Can large language models internalize decision rules that are never stated explicitly? To examine this, we designed an experiment in which a 14B parameter model was trained on a hidden “VIP override” rule within a credit decisioning task, without any prompt-level description of the rule itself.
Explore how supervised fine-tuning and reinforcement learning methods performed, their key differences, and our recommendations on choosing the most suitable method.
Benchmark results
Using supervised fine-tuning, the model achieved 88% accuracy. In contrast, reinforcement learning with GRPO plateaued at 43%, only modestly above the 34% baseline.
These results highlight a key limitation of reward-only training signals when learning counterintuitive, rule-based behaviors. They also offer practical guidance on when supervised fine-tuning or reinforcement learning is the more appropriate choice.
What do these numbers mean?
We created a fictional company called FinCorp with its own proprietary credit decisioning rules. These rules differ from standard banking logic. We then tested whether different training methods could teach these rules to an LLM.
- The baseline model (Qwen3-14B-Instruct with no fine-tuning) scored 33.8%. This is essentially random guessing across four categories. This makes sense. The model knows general finance, but it has no idea about FinCorp’s secret policies.
- RL improved slightly to 43.3%, but mostly by getting better at the intuitive rules, such as rejecting companies with dangerous burn rates. It completely failed to learn the counterintuitive rules.
- SFT reached 88.3%, learning both the intuitive and counter-intuitive rules effectively.
Key findings
- SFT outperformed RL by 45% points (88% compared with 43%) on overall accuracy.
- The implicit VIP rule was nearly impossible for RL to learn (7.1% compared with 85.7% for SFT), a twelvefold difference.
- RL showed mode collapse, with the model converging to predicting only two of the four classes (REJECT_RISK and A_PLUS_TIER).

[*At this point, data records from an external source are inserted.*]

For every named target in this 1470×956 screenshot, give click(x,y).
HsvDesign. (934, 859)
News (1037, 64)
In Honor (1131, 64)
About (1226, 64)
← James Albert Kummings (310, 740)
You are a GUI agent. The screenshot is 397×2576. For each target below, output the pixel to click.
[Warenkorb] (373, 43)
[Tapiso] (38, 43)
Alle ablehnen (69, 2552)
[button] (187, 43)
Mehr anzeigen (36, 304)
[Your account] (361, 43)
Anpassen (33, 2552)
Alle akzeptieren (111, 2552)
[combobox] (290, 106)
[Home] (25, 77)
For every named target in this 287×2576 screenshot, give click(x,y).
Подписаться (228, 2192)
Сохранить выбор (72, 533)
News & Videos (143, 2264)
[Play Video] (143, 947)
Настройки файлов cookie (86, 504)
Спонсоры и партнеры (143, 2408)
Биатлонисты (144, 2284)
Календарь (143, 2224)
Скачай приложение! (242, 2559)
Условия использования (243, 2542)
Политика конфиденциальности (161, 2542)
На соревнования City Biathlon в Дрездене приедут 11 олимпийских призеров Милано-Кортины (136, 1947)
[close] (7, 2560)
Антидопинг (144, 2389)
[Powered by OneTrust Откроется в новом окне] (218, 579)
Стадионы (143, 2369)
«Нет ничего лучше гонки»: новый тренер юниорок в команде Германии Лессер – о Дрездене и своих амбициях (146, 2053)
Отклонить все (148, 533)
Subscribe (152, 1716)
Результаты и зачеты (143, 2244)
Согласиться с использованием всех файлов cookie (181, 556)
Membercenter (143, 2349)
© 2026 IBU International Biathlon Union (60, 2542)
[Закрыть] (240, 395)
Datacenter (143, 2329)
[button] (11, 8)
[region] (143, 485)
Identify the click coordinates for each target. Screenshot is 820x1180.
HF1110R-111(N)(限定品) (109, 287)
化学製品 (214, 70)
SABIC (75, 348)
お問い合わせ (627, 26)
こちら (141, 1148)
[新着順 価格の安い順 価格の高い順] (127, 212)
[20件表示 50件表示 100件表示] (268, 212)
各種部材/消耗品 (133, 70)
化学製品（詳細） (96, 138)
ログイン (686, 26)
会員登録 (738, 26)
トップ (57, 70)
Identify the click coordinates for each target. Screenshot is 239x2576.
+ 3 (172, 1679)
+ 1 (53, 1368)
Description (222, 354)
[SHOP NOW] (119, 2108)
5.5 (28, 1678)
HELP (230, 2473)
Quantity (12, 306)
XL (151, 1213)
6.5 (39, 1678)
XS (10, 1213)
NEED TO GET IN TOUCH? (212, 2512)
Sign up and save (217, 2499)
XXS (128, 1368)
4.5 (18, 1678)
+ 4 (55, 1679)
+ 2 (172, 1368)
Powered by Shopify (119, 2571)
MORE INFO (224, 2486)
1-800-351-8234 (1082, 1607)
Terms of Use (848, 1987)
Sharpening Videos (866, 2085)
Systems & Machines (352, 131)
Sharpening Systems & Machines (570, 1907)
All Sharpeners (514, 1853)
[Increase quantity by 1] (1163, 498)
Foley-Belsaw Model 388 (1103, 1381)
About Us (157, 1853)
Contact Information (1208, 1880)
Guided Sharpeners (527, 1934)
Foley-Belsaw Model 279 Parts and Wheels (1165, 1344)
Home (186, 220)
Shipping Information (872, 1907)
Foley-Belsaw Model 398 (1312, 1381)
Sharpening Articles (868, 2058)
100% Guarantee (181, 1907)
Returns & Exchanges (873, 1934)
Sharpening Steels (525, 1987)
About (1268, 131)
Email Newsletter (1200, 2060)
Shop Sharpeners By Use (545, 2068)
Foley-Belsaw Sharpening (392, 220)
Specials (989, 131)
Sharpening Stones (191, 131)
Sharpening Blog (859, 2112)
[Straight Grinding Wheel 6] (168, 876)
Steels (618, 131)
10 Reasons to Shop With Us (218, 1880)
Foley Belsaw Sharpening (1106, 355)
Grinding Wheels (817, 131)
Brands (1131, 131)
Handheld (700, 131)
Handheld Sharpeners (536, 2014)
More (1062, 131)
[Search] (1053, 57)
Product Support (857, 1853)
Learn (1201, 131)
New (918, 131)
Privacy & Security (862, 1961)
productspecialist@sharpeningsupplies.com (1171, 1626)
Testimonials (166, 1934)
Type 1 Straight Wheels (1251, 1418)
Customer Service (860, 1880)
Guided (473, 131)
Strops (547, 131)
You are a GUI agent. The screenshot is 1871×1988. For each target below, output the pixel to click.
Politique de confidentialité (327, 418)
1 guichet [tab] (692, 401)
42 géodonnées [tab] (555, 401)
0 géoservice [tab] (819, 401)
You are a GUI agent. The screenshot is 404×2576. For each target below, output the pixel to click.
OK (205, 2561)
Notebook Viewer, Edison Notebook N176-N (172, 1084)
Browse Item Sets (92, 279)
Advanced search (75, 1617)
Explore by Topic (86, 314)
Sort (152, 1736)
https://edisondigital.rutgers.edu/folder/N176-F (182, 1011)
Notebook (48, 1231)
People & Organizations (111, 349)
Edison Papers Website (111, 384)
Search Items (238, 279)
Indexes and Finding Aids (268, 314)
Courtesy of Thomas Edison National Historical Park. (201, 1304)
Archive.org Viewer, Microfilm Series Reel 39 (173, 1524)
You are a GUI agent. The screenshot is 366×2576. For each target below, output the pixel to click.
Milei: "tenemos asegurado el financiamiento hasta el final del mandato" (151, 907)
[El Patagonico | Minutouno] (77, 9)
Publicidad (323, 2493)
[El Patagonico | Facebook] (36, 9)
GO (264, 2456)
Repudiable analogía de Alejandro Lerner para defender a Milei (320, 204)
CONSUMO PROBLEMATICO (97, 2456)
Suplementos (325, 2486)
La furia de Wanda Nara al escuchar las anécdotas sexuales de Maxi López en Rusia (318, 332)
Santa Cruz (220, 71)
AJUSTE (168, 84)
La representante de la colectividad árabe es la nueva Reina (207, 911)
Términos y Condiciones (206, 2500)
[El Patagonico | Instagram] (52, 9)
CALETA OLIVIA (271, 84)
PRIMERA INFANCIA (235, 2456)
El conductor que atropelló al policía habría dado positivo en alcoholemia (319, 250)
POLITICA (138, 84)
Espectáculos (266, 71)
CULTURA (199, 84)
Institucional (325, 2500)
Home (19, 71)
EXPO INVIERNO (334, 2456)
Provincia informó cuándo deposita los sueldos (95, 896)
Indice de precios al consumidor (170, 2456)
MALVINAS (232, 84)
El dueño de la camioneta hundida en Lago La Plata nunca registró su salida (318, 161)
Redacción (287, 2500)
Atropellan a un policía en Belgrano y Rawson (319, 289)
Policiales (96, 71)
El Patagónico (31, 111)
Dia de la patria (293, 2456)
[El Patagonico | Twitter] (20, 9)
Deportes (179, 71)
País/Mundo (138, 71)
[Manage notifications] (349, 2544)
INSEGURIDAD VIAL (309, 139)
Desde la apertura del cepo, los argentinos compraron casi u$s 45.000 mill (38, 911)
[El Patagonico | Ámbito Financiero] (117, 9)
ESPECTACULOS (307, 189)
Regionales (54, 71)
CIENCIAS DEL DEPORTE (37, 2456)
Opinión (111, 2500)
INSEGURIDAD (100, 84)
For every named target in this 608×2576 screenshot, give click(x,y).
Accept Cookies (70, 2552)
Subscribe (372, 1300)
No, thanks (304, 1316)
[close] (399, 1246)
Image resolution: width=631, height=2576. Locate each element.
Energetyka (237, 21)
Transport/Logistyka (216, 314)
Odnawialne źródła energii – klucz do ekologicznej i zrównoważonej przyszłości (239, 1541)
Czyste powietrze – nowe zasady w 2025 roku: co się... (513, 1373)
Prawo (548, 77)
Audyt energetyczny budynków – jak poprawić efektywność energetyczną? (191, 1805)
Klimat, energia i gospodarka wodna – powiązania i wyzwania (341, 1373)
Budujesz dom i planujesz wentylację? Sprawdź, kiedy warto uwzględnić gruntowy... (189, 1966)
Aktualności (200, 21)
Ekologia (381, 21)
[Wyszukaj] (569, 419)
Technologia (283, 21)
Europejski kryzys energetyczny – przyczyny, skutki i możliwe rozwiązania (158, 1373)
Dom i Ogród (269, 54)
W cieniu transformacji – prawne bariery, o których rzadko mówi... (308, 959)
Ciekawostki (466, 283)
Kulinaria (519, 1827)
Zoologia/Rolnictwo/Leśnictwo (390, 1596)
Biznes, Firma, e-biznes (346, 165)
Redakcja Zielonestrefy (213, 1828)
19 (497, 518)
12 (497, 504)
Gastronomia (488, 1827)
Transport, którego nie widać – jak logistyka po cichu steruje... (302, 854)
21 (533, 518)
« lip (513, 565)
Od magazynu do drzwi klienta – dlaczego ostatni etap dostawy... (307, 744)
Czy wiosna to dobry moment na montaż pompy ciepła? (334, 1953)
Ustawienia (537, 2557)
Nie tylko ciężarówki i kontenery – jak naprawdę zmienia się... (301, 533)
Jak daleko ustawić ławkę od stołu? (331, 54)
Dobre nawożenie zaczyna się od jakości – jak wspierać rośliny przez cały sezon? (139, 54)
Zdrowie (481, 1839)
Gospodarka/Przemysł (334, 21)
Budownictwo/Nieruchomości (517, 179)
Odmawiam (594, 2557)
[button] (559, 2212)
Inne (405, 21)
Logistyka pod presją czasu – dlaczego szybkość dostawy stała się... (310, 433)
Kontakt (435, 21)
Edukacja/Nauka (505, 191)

- The baseline model already understood REJECT_RISK (91.7%), which indicates intuitive reasoning about financial risk.
Evaluation tasks
Task 1: FinCorp Credit Decision Classification
- 800 synthetic applications with balanced classes
- Output must be one of four decisions
- Evaluated with exact match accuracy
Task 2: Implicit Rule Learning (MANUAL_REVIEW Subset)
- 36 test cases where the founder has a VIP background
- Financial metrics are randomized
- The only correct criterion is the founder’s background
Why not just use a system prompt?
Two reasons:
- Security: Proprietary business logic should not appear in prompts.
- Complexity: Real companies may have dozens of rules that cannot reasonably fit in a prompt.
Fine-tuning embeds the rules directly into the model weights and avoids exposing them in the prompt.
Technical analysis and recommendations from our benchmark
Why RL failed: The credit assignment problem
- RL provides a sparse and delayed learning signal. The model receives a negative reward but no explanation of what would have been correct.
- SFT provides explicit supervision. Every output token is guided toward the correct target.
Why RL showed mode collapse
Training logs indicate that the model converged to a narrow set of predictions that yielded occasional positive rewards. Exploration decreased, and the model failed to attempt the VIP logic at all.
When to use each method
This benchmark focuses on a case in which SFT has a structural advantage.
The hybrid approach
In practice, strong models often follow this sequence:
- SFT to teach the capability.
- RL to refine preferences and behavior.
This is the approach used in systems like ChatGPT and Claude.
What is supervised fine-tuning (SFT)?
Supervised fine-tuning is a post-training technique that adapts a pre-trained model to specific tasks using labeled datasets. In this process, the AI model is trained on input–output pairs where correct answers are explicitly provided. The goal is to shape model outputs so they align with task requirements, expected formats, and human expectations.
Supervised fine-tuning (SFT) is commonly applied to large language models after pretraining, making it a core part of the foundation model post-training.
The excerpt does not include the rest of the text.